In some embodiments, a length in the vertical direction D2 of the first side surface 500_S1 of the first molding layer 500, i.e., a height H_500_S1, may be less than a length in the vertical direction D2 of the second side surface 500_S2 of the first molding layer 500, i.e., a height H_500_S2. For example, because a portion of the first side surface 500_S1 of the first molding layer 500 is removed by the trench 510, the height H_500_S1 of the first side surface 500_S1 of the first molding layer 500 may be less than the height H_500_S2 of the second side surface 500_S2 of the first molding layer 500. In some embodiments, the height H_500_S1 of the first side surface 500_S1 of the first molding layer 500 may be less than the height H_500_S2 of the second side surface 500_S2 of the first molding layer 500 by an extension depth of the trench 510.

In some embodiments, the length in the horizontal direction D1 of the uppermost surface 500_U of the first molding layer 500, i.e., a horizontal width W_500_U, may be less than the length in the horizontal direction D1 of the lower surface of the first molding layer 500, i.e., a horizontal width W_500_B. For example, because a portion of the uppermost surface 500_U of the first molding layer 500 is removed by the trench 510, the horizontal width W_500_U of the uppermost surface 500_U of the first molding layer 500 may be less than the horizontal width W_500_B of the lower surface of the first molding layer 500. In some embodiments, the horizontal width W_500_U of the uppermost surface 500_U of the first molding layer 500 may be less than the horizontal width W_500_B of the lower surface of the first molding layer 500 by a horizontal width of the trench 510.

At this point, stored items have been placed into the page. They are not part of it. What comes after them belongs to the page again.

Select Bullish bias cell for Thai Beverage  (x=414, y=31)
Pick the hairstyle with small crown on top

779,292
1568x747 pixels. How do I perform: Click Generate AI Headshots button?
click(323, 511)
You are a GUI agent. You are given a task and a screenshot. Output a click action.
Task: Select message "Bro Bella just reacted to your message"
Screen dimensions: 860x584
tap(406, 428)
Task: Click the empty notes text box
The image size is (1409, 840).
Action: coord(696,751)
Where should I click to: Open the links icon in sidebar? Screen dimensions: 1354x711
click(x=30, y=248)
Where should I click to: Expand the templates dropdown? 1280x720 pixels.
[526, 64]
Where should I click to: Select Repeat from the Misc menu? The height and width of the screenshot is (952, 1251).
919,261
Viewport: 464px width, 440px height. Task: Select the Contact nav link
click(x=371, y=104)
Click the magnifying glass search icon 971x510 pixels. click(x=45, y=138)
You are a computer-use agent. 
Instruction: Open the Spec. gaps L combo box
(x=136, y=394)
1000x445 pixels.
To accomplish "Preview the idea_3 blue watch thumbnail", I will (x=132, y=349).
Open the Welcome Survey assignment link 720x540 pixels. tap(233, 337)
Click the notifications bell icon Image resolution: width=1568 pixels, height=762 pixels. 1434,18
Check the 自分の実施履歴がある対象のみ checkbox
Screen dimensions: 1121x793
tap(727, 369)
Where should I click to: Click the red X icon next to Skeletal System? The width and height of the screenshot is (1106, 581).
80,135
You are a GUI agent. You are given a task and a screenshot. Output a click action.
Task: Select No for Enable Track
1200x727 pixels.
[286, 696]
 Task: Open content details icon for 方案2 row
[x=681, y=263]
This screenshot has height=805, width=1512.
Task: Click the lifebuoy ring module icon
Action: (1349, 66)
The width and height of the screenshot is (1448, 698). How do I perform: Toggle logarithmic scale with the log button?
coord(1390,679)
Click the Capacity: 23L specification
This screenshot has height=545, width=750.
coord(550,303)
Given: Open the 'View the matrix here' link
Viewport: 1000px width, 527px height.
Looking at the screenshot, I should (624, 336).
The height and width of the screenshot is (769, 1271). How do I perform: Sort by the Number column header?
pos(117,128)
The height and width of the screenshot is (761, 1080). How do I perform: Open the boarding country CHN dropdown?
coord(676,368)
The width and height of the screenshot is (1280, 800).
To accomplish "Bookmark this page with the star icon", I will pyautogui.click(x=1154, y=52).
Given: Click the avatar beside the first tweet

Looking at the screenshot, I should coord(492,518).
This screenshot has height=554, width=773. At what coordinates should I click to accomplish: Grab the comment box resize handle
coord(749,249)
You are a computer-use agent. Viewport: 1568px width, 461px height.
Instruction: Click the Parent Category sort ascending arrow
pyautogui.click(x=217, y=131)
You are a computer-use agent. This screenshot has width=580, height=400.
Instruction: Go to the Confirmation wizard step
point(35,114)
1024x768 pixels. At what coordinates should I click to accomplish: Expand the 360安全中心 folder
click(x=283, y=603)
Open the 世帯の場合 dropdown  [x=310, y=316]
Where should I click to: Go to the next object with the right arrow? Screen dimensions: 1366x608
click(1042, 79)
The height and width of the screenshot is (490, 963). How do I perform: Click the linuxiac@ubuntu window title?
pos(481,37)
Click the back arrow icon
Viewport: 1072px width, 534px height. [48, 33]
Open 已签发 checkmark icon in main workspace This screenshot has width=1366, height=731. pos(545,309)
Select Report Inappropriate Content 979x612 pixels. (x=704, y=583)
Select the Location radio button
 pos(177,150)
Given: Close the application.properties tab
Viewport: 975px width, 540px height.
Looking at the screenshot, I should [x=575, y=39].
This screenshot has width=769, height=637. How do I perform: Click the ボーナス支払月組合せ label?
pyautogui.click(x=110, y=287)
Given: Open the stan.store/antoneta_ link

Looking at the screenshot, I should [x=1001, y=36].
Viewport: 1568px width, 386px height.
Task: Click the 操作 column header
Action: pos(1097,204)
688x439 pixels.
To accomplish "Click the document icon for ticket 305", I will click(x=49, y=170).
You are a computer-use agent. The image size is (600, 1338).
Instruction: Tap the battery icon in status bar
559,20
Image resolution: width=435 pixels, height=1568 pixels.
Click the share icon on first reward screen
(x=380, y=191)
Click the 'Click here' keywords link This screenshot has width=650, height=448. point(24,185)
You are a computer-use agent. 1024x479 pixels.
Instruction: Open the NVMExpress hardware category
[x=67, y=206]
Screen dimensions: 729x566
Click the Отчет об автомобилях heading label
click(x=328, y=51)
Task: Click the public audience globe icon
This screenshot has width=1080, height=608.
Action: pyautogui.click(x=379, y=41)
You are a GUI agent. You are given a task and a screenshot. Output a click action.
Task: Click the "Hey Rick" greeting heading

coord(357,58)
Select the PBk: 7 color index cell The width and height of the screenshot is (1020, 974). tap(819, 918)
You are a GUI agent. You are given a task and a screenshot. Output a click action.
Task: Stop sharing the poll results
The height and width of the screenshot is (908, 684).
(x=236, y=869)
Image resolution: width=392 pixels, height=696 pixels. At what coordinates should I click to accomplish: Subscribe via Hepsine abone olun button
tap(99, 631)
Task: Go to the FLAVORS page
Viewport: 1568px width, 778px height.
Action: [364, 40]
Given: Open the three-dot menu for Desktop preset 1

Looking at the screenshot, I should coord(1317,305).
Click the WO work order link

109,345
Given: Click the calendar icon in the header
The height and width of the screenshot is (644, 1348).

The term “vertical level” used in this specification may be referred to as a distance apart from the upper surface of the first semiconductor chip 100 in the vertical direction D2.

In some embodiments, when the uppermost second semiconductor chip 200H includes the upper surface chip bonding insulating material layer 352 arranged on the upper surface 200H_U of the uppermost second semiconductor chip 200H, a vertical level of the uppermost surface 500_U of the first molding layer 500 may be the same as a vertical level of the upper surface chip bonding insulating material layer 352. For example, the uppermost surface 500_U of the first molding layer 500 may be coplanar with the upper surface chip bonding insulating material layer 352. In this case, because the upper surface chip bonding insulating material layer 352 is thin, the vertical level of the uppermost surface 500_U of the first molding layer 500 may be substantially the same as a vertical level of the upper surface 200H_U of the uppermost second semiconductor chip 200H.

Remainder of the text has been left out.